A classic improved: minor tweaks yield major benefits in crayfish slow-flexor preparations.

Action potentials and the postsynaptic potentials they evoke fill the pages of neuroscience textbooks, but students have relatively few opportunities to record these phenomena on their own. However, the act of making such recordings can be key events in a student's scientific education. The crayfish abdominal slow flexor muscle system is a well-established platform for recording spikes and PSPs. It enables students to see nerves and the muscles they innervate, record spontaneous spikes from several motor axons in these nerves as well as PSPs in their postsynaptic muscle fibers, and interpret these recordings quantitatively.
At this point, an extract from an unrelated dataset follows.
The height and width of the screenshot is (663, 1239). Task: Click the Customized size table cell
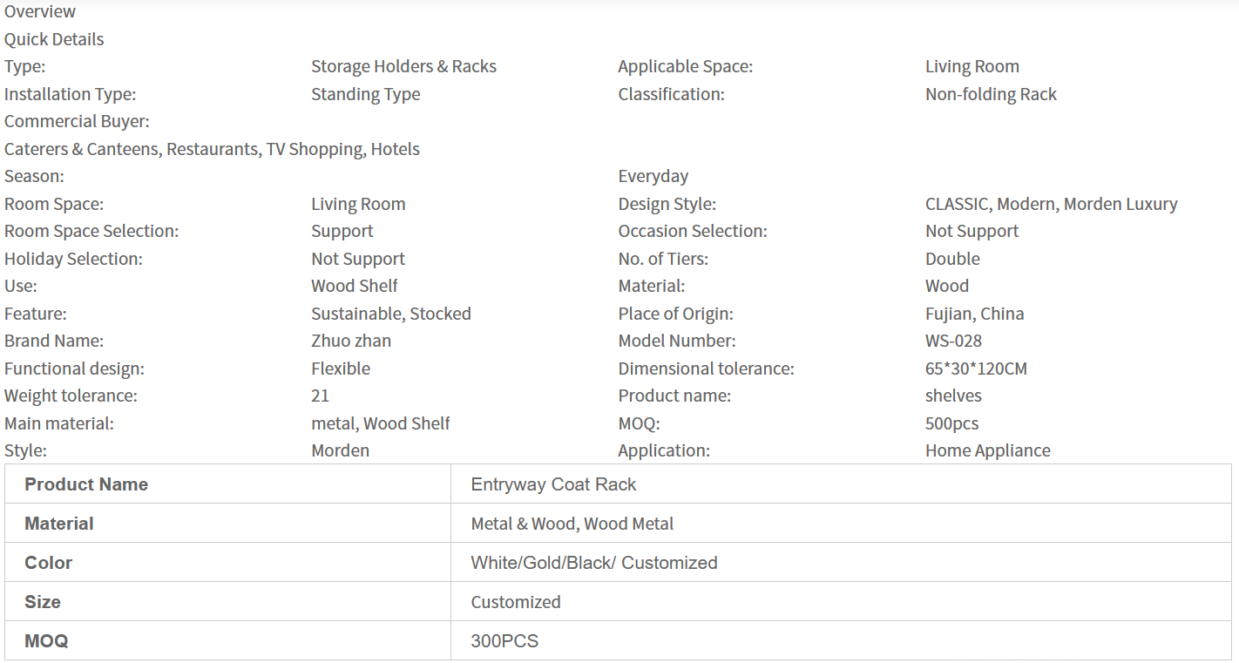(x=515, y=602)
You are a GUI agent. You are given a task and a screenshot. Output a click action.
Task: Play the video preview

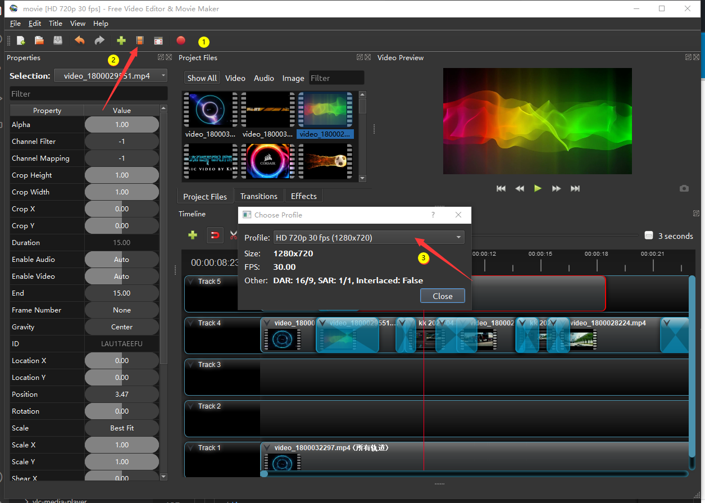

Here we describe an improved method for preparing the slow-flexor system for recording that employs transmitted illumination through the stereo microscope's conventional substage lighting. Oblique transmitted lighting allows students to see the nerve and muscles fibers in each segment clearly and position recording electrodes accurately under visual control. Because students can see the nerves, muscles, and recording electrodes, broken electrode tips are relatively uncommon and the first successful recordings come more quickly. Many kinds of neurons in the CNS have the same pattern of multineuronal, multiterminal innervation that occurs on these muscle fibers. To visualize these innervation patterns on these fibers, we describe an immunohistochemical protocol that labels the GABAergic inhibitory motor axon and all the synaptic vesicles in the synaptic terminals on these muscle fibers. Dual-color images reveal extensive branching of the axons and fields of presynaptic terminals, only some of which are double-labeled for GABA.